→ **Excerpts from a dataset**
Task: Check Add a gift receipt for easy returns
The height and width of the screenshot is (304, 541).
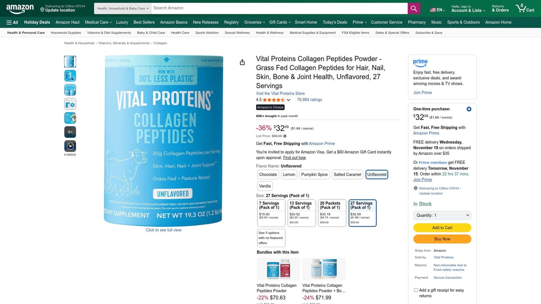Action: point(416,290)
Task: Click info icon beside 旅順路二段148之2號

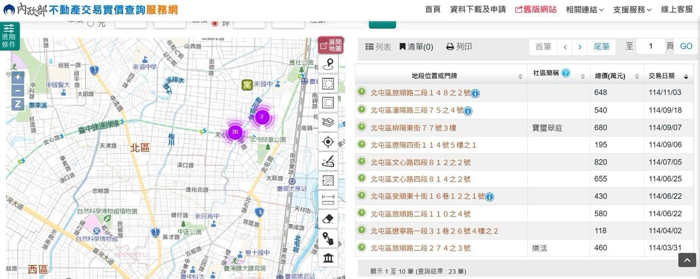Action: point(475,94)
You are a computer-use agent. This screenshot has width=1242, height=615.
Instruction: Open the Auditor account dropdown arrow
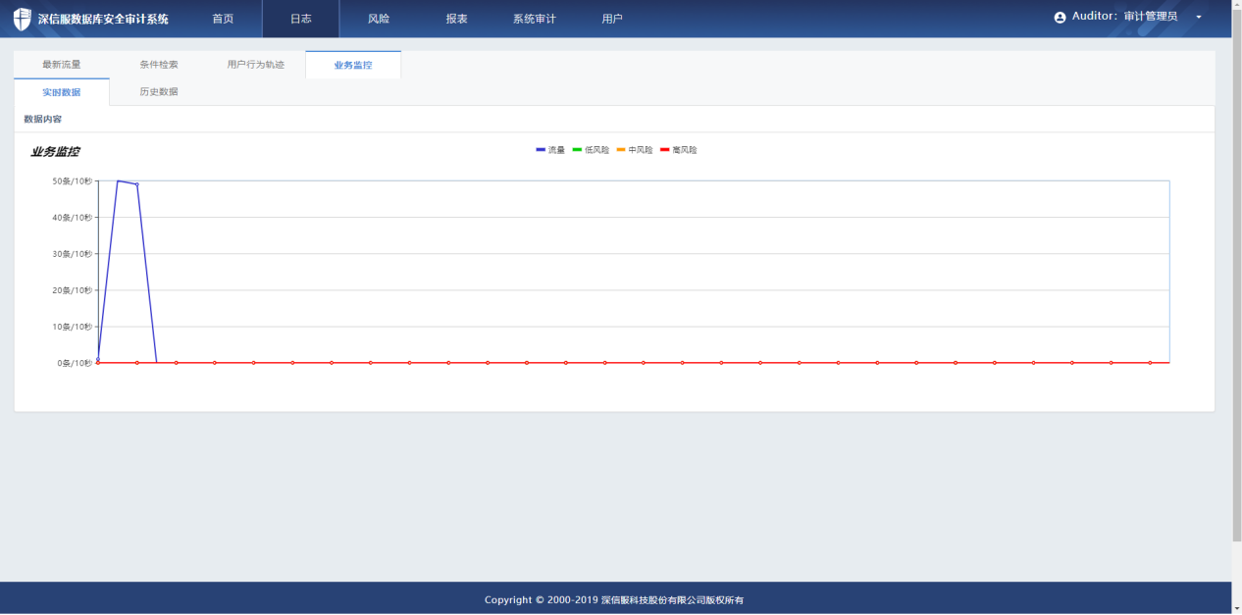pyautogui.click(x=1198, y=18)
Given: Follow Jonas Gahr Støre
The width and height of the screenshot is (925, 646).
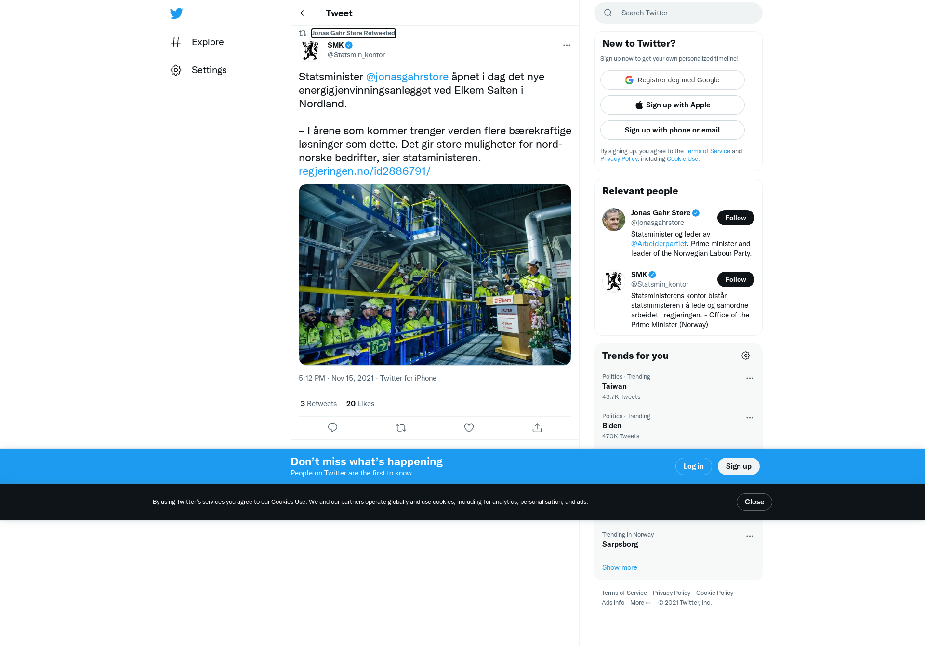Looking at the screenshot, I should [x=736, y=218].
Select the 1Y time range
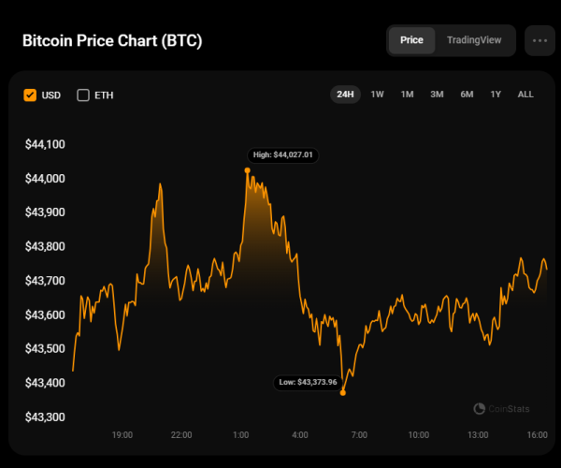 [496, 95]
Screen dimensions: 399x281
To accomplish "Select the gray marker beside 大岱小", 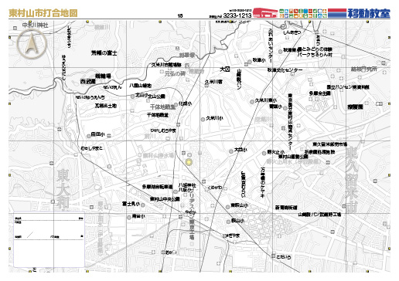I will 231,151.
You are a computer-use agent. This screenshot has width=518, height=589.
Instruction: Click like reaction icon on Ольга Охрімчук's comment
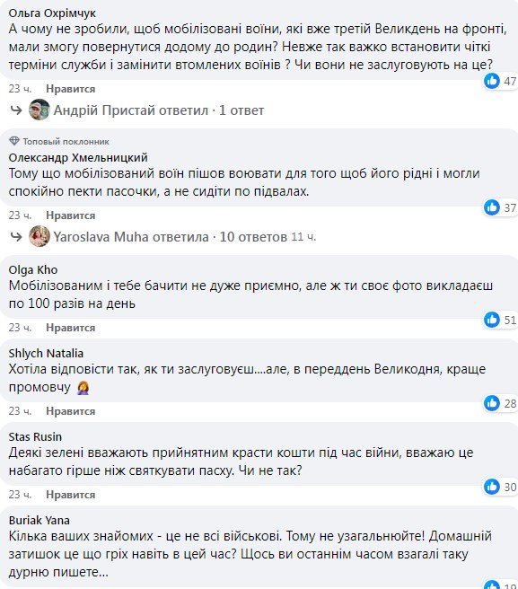[x=492, y=81]
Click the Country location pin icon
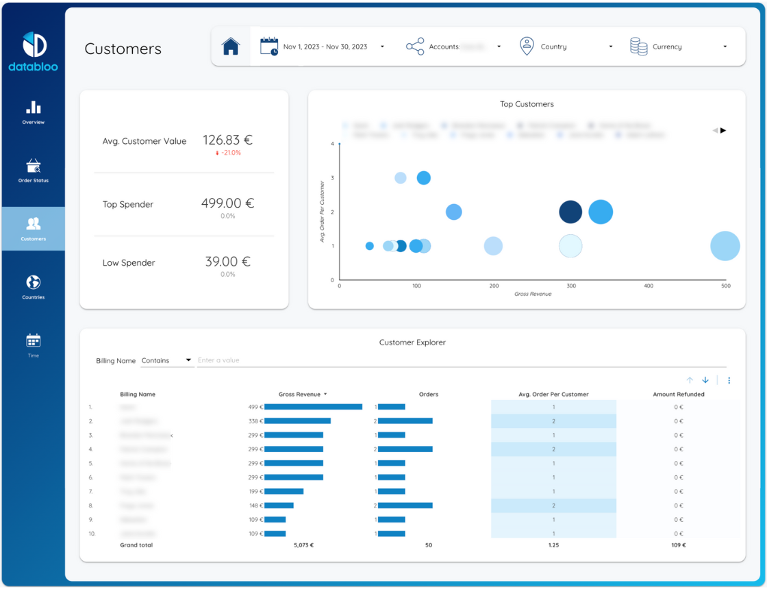Screen dimensions: 767x589 [x=527, y=47]
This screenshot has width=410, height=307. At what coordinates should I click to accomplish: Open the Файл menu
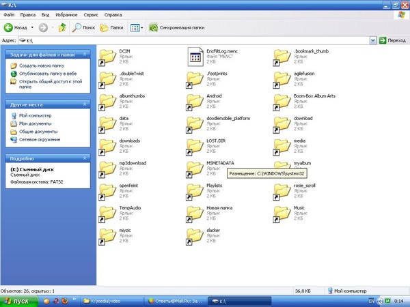coord(9,14)
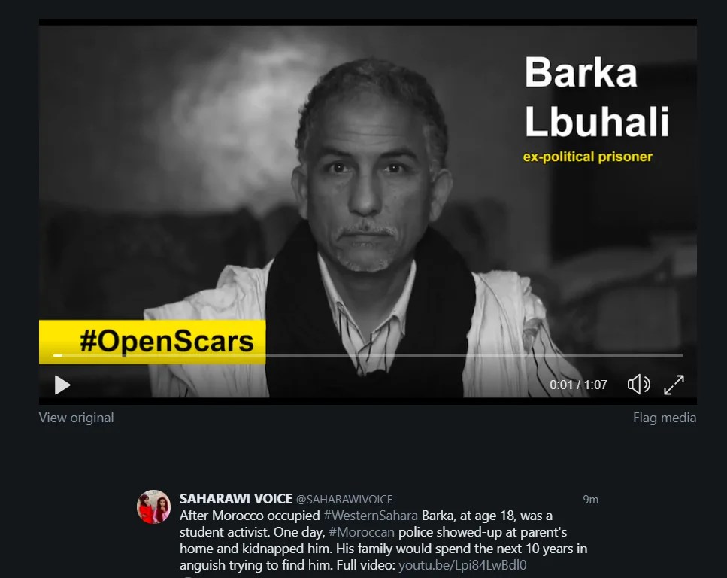
Task: Click the 0:01 / 1:07 time display
Action: pos(578,385)
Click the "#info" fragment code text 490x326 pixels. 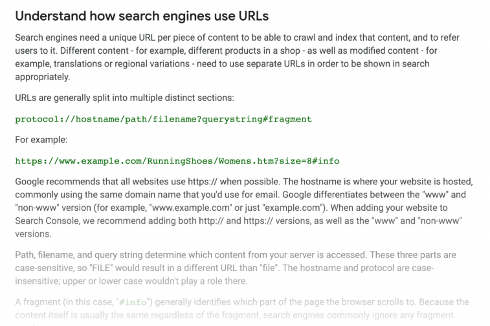pyautogui.click(x=133, y=302)
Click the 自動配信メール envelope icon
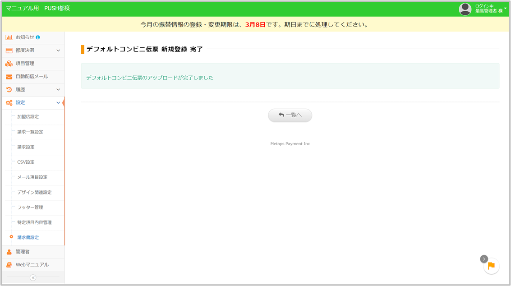 click(x=9, y=77)
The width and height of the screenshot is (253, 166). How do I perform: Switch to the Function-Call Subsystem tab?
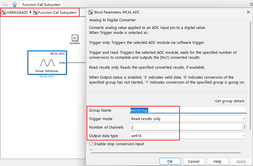[x=41, y=4]
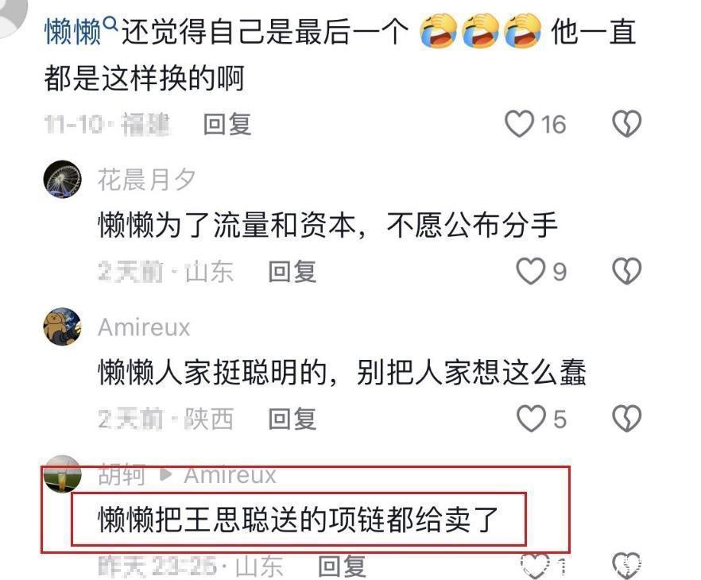Image resolution: width=701 pixels, height=580 pixels.
Task: Open the blue 懒懒 search link
Action: (73, 32)
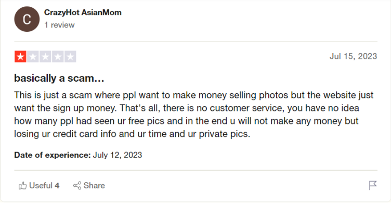Viewport: 391px width, 204px height.
Task: Click the Share button label
Action: coord(94,185)
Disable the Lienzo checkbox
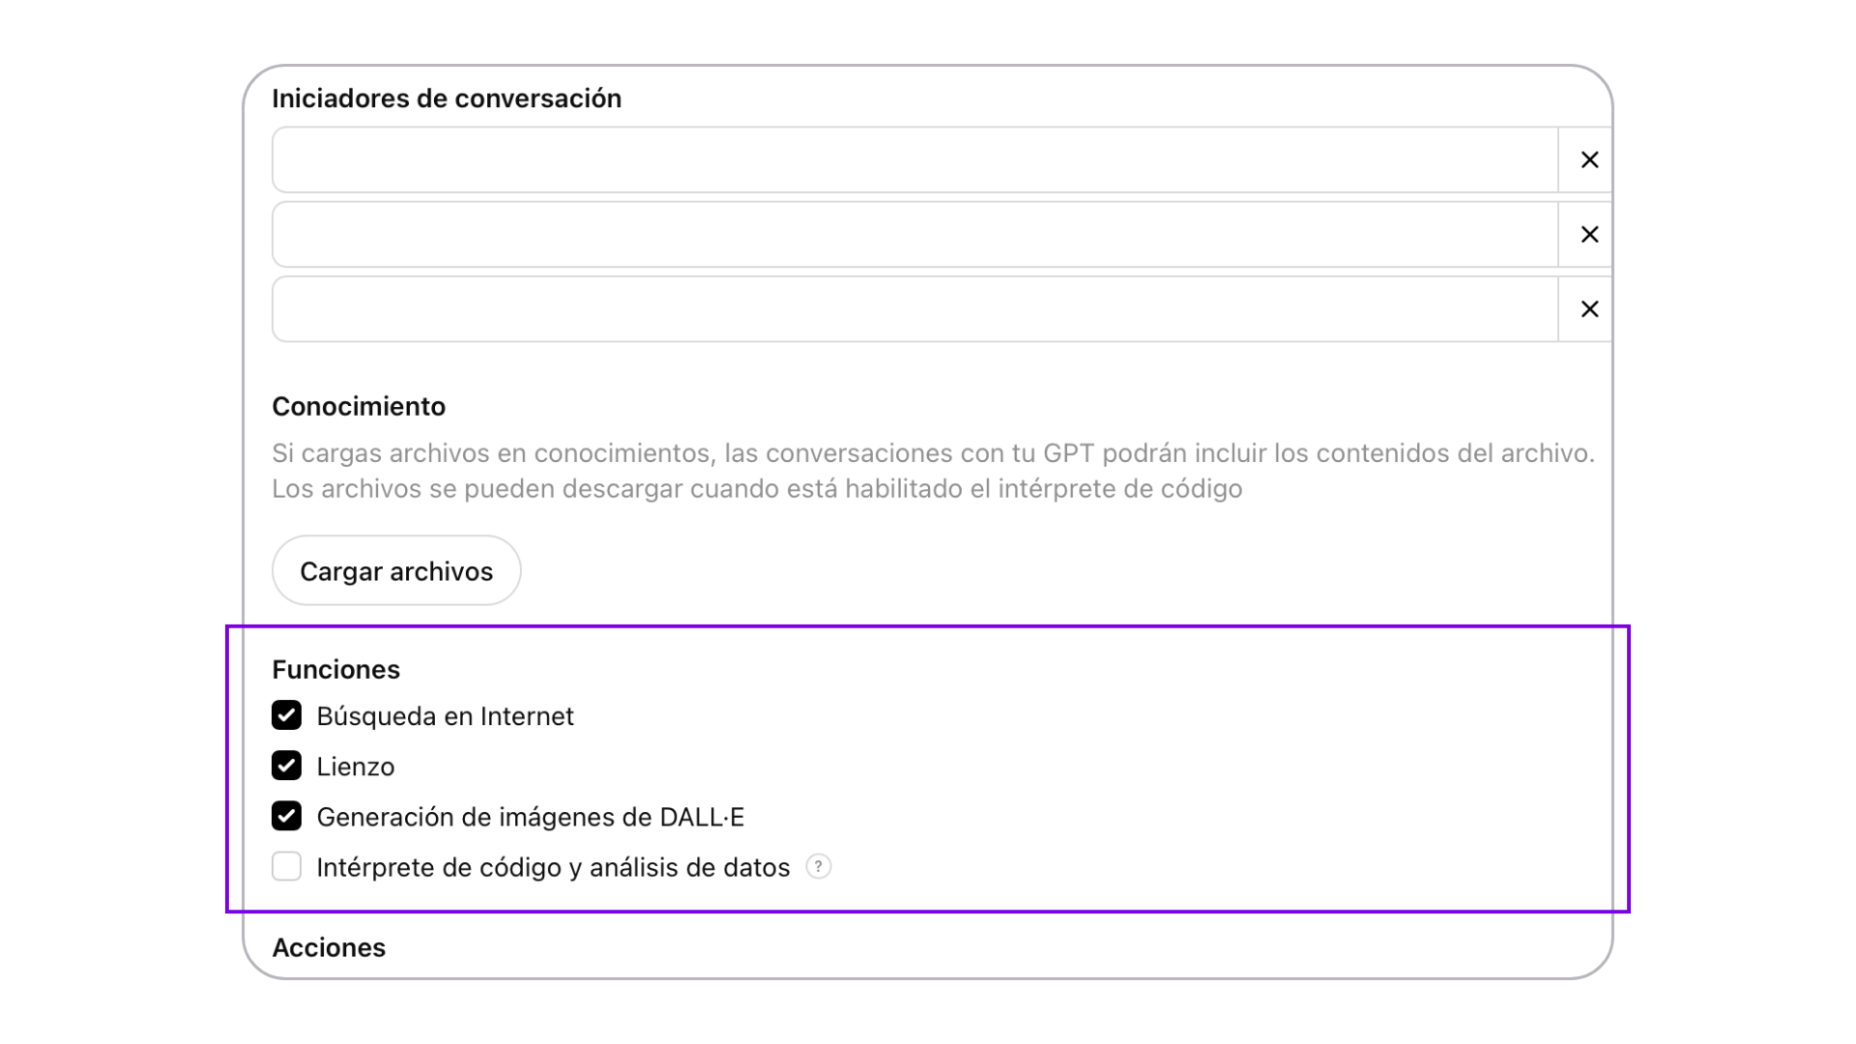This screenshot has height=1044, width=1856. click(286, 766)
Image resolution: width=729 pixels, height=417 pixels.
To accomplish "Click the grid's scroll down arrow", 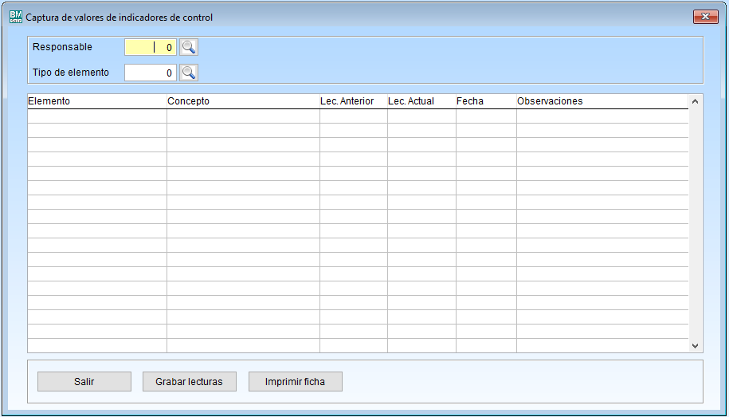I will 695,346.

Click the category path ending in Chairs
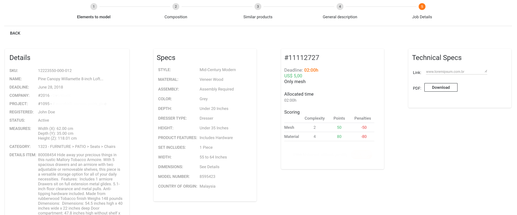pos(77,146)
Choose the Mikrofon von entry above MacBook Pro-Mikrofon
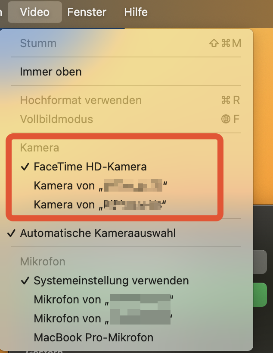 pyautogui.click(x=103, y=318)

→ **Your task**
All that is needed is an exact copy of the lines from the top of the entries through the line containing "Screen dimensions: 399x281", pictures left out.

→ **Written response**
Task: Check Add a gift receipt for easy returns
The height and width of the screenshot is (304, 541).
Action: point(416,290)
Task: Click info icon beside 旅順路二段148之2號

Action: point(475,94)
You are a computer-use agent. This screenshot has width=1242, height=615.
Instruction: Open the Auditor account dropdown arrow
pyautogui.click(x=1198, y=18)
Given: Follow Jonas Gahr Støre
The width and height of the screenshot is (925, 646).
Looking at the screenshot, I should [x=736, y=218].
Select the 1Y time range
 [496, 95]
Screen dimensions: 399x281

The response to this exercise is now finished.